Working data ▸
== == ==
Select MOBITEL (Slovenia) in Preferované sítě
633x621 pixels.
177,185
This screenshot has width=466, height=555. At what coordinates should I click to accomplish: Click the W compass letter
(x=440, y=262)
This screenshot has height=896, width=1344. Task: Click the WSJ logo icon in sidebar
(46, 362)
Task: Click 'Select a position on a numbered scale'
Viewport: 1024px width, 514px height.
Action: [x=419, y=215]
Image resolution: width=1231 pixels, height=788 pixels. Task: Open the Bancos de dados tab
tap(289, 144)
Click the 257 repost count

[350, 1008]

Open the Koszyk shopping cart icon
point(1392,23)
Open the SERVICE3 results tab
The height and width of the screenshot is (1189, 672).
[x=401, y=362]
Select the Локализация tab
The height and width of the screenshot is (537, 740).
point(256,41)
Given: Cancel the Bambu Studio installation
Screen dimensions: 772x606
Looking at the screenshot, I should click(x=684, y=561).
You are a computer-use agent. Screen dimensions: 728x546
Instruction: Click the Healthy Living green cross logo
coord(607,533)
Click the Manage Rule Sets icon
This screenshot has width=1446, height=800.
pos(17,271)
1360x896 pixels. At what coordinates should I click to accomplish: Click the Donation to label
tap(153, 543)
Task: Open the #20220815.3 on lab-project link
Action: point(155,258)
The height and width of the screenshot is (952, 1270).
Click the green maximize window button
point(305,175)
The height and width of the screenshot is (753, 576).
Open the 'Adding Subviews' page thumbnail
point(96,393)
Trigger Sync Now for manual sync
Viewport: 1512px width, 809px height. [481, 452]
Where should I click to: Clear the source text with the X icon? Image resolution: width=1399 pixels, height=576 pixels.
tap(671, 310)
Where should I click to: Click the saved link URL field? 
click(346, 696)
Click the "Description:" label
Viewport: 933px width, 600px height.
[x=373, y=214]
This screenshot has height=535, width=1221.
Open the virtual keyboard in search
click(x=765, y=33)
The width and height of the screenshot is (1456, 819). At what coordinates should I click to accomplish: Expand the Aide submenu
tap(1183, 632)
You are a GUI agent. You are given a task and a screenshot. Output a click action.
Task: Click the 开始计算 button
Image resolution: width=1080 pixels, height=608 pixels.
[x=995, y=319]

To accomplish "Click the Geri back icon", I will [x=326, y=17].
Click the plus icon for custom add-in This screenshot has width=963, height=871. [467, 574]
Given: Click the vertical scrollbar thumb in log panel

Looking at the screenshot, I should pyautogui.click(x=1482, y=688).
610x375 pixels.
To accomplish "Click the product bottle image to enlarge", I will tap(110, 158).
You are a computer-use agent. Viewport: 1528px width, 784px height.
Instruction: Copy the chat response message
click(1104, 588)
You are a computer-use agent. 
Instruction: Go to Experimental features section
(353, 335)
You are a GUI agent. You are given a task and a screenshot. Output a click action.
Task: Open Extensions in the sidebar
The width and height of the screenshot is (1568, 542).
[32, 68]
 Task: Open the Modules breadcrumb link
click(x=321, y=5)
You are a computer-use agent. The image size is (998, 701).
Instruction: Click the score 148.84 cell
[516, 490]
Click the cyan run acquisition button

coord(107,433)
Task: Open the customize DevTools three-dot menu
== == ==
Stated goal ▸ Lay out the records as a JSON list of strings with one string per line and no blank lines, starting at the line that contains "Task: Click 'Select" and ending at the line that contains "point(256,41)".

Full solution ▸
[
  "Task: Click 'Select a position on a numbered scale'",
  "Viewport: 1024px width, 514px height.",
  "Action: [x=419, y=215]",
  "Image resolution: width=1231 pixels, height=788 pixels. Task: Open the Bancos de dados tab",
  "tap(289, 144)",
  "Click the 257 repost count",
  "[350, 1008]",
  "Open the Koszyk shopping cart icon",
  "point(1392,23)",
  "Open the SERVICE3 results tab",
  "The height and width of the screenshot is (1189, 672).",
  "[x=401, y=362]",
  "Select the Локализация tab",
  "The height and width of the screenshot is (537, 740).",
  "point(256,41)"
]